What is being asked: In the records below, find the line that contains "Screen dimensions: 730x393", then write out that line and each one after it exactly, up to and including the last.

Information supplied:
****************
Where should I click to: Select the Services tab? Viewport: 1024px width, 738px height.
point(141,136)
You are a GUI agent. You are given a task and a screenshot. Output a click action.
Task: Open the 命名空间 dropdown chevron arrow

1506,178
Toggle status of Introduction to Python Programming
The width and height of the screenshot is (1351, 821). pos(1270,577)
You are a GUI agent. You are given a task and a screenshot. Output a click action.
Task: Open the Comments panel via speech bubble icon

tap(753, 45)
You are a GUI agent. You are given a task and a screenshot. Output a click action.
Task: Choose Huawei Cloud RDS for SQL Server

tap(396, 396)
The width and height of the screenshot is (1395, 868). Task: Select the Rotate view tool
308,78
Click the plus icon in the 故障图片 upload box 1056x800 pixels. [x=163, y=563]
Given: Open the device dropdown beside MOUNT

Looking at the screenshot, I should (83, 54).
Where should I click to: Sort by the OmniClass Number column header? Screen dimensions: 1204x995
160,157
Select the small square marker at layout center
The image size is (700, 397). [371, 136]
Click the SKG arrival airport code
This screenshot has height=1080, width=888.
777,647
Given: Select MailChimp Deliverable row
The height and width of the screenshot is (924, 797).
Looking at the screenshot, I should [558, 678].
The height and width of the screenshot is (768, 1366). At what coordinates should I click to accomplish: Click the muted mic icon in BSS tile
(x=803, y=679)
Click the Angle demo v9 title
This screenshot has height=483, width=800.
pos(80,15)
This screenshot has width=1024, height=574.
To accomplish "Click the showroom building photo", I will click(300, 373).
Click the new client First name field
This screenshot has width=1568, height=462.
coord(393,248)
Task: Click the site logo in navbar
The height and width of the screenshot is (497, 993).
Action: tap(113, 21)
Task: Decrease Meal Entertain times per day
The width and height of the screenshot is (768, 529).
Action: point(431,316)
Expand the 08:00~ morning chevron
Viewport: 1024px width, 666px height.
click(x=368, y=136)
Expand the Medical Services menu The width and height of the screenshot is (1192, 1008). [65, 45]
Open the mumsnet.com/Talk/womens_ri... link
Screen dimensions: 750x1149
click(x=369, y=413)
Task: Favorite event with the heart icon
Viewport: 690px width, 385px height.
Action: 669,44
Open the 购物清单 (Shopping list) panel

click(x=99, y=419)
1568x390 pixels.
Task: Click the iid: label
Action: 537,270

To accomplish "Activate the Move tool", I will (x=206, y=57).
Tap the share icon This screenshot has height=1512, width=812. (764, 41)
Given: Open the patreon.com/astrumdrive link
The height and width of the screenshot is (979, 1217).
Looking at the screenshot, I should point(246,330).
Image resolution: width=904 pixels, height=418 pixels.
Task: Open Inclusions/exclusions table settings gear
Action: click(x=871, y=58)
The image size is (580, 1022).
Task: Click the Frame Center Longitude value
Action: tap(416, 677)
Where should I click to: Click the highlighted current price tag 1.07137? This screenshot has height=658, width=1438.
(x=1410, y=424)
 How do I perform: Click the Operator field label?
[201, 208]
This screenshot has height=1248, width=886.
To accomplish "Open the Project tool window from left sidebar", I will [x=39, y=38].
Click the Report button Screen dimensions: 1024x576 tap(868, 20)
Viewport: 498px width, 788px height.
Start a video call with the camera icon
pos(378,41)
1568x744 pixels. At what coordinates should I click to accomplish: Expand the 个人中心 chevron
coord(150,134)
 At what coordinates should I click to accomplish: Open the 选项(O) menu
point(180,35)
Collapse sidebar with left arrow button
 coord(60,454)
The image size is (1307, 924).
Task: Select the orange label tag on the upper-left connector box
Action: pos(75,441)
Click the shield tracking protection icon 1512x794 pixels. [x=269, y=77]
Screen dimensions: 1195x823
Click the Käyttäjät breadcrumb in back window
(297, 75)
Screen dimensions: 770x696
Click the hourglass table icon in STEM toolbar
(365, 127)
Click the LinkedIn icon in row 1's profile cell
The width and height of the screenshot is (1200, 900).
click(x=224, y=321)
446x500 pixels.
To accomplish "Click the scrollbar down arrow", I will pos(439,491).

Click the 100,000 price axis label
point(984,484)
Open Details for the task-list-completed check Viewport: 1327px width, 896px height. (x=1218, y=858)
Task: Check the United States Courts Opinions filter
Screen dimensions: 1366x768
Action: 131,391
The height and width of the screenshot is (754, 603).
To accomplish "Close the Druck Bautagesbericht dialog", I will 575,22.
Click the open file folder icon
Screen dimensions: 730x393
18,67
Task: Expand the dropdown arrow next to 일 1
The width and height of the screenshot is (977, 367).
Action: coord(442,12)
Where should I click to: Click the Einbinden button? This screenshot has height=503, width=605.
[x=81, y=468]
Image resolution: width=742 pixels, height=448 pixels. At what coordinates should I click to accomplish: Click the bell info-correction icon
****************
Reply to the task:
Screen dimensions: 730x393
18,67
Task: Expand the dropdown arrow next to 일 1
The width and height of the screenshot is (977, 367).
Action: coord(442,12)
Where should I click to: Click the Einbinden button? This screenshot has height=503, width=605.
[x=81, y=468]
Image resolution: width=742 pixels, height=448 pixels. At what coordinates should I click to accomplish: Click the bell info-correction icon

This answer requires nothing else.